The Comedian, while dead, had also given up his empathy with other humans through his decision that others were just obstacles to be dealt with in his pursuit of personal gratification. His casual killing of the pregnant women in Viet Nam is evidence of this. Even Dr. Manhattan, at that point, sees that for the horror it is. But not The Comedian.

Dr. Manhattan. Has completely and literally lost his humanity. He’s no longer able to relate to humans on any worthwhile plane other than the godlike intellectual. “Human life is interesting…I think I’ll go create some.” is a great line.

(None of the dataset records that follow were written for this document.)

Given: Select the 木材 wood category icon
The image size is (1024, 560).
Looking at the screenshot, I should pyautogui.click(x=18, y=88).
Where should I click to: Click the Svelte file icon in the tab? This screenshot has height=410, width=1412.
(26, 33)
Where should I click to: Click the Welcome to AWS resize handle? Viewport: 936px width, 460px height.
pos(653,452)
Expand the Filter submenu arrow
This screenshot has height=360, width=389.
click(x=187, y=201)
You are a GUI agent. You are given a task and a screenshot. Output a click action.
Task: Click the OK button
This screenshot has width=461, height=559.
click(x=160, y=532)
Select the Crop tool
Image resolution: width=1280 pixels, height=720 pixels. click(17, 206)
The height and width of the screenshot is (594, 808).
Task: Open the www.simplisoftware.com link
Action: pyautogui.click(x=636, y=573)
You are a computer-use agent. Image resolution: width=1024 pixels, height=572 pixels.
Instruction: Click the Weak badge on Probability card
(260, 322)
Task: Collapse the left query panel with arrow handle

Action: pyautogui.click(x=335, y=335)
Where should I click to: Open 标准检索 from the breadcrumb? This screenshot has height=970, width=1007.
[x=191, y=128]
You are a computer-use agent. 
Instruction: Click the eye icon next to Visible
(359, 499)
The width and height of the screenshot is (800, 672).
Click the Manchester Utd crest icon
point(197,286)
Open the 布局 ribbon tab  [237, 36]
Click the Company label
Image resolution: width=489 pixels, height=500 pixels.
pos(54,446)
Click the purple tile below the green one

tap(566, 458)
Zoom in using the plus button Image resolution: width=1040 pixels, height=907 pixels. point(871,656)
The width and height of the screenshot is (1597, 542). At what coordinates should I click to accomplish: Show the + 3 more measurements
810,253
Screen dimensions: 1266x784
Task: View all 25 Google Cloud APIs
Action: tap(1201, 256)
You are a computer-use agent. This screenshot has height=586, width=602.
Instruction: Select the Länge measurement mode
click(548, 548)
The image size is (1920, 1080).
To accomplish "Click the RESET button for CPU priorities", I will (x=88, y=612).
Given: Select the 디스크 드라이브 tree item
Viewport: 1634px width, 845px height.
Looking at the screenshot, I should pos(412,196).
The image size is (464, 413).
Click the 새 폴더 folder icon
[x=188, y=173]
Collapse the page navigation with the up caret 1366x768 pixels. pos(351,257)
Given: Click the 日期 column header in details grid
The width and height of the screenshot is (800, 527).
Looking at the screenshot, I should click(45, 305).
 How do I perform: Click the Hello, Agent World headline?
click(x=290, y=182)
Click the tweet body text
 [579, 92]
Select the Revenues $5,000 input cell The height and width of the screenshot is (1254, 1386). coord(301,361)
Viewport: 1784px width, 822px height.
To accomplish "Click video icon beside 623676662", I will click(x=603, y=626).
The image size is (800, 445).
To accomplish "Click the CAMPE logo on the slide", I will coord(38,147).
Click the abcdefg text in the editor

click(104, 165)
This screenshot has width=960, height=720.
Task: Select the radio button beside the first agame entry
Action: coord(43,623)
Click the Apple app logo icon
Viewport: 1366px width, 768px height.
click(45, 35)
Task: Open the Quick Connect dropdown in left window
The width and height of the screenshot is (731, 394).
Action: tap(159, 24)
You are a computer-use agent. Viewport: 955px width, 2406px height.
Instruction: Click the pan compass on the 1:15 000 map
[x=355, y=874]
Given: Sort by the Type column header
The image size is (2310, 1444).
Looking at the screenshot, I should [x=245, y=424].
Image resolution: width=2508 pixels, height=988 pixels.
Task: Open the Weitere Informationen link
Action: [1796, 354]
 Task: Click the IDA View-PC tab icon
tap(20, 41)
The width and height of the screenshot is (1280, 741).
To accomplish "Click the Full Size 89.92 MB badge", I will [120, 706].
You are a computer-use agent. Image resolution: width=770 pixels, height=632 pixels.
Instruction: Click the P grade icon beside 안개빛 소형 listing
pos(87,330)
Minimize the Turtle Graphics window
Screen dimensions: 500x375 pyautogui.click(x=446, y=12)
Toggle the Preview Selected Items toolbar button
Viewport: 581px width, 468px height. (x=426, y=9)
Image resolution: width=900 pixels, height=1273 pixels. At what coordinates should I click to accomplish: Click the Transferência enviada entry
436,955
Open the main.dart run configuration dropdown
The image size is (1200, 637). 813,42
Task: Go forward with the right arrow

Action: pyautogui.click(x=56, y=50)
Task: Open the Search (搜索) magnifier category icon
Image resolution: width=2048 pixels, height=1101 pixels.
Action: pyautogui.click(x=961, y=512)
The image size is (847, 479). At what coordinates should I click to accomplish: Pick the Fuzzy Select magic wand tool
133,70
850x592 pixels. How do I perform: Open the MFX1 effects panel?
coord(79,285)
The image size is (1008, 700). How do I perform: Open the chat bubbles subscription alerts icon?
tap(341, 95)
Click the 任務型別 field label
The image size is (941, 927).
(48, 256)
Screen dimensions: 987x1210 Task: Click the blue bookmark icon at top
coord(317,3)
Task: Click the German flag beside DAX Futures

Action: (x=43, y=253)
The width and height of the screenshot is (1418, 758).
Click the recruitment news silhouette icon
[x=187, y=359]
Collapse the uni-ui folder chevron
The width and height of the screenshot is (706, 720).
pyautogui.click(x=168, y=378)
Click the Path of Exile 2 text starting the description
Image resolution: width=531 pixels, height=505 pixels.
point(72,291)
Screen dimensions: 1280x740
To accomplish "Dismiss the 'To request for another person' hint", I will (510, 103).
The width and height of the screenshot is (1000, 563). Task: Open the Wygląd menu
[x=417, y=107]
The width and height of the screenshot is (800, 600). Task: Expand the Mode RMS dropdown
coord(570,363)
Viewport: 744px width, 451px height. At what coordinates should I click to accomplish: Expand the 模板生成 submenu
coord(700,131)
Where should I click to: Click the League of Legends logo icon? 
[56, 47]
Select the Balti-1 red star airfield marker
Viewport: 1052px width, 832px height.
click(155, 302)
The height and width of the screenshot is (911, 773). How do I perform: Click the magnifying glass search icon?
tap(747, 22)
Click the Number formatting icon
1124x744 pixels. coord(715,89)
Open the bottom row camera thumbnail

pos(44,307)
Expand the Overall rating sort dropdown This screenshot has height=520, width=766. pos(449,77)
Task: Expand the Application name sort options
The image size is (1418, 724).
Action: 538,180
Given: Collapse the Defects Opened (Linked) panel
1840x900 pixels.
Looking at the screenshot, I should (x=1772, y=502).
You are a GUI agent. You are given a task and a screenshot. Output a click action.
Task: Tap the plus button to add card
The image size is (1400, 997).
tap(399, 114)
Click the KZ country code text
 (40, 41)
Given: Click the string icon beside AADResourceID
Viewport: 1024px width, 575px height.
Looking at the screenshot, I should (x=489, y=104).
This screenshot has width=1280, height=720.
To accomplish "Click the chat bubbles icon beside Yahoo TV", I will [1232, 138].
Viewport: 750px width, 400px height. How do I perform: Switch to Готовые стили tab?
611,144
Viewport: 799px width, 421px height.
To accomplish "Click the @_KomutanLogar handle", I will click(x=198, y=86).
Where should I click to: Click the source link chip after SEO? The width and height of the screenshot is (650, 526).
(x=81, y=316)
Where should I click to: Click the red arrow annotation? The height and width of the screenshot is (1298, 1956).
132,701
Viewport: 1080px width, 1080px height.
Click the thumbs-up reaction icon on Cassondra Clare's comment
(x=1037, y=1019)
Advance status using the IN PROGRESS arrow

But only Nite Owl and Silk Spectre are, in all of the cast, human in all phases. They see the insanity around them. They know the horror that’s going on and try to take steps to stop it. When Ozymandias pulls off his horror show they also know that there’s little they can do about it and decide a change in life is in order.

Note, also, that in the Pirate comic the character is defined by how he gives up his sanity and humanity and eventually that comes around to haunt him by killing and destroying in what he believed, in his insanity, is a good and worthy cause.

And just as simple as that I find that all the characters, other than Nite Owl and Silk Spectre are insane and inhuman to varying degrees and for varying reasons. The only real possibility for the audience to identify with a character as the lead is Nite Owl and Silk Spectre.

But they aren’t making the film for the however many tens of thousands (or even hundreds of thousands) of people who read and got the source material. They’re making it for the tens or hundreds of millions of people who’ve never read it or even heard of it. Comic book movies can’t make money if only comic book fans go to see it.

I could understand if they were making a movie adaptation of Finnegan’s Wake and decided they needed to bring it down a notch to make it accessible. But we’re talking comic books here - was it really necessary to simplify the Fantastic Four or Daredevil or Hellboy? I think most people would have been able to follow the original stories.

Sure, but the length figures into the complexity. Watchmen is 12 issues long, with a lot of characters and backstory. Trying to fit all of that really complex story into 2 hours – even 3 hours, if you want to take a shot at trying to sell that to the money people – is going to be hard and wind up confusing people.

My approach to movie adaptations is to lighten up. Movies are different from books or comics. Would you expect your favorite book or comic to undergo some alterations if it were being adapted for radio or a stage play? I do, and I figure I’ll take the movie as its own thing.

As a result, I enjoyed League of Extraordinary Gentlemen. If I think of it as an adaptation of the comics, it sucks. But if I think of it as a brainless action movie that happens to share the same neat concept, I can enjoy it.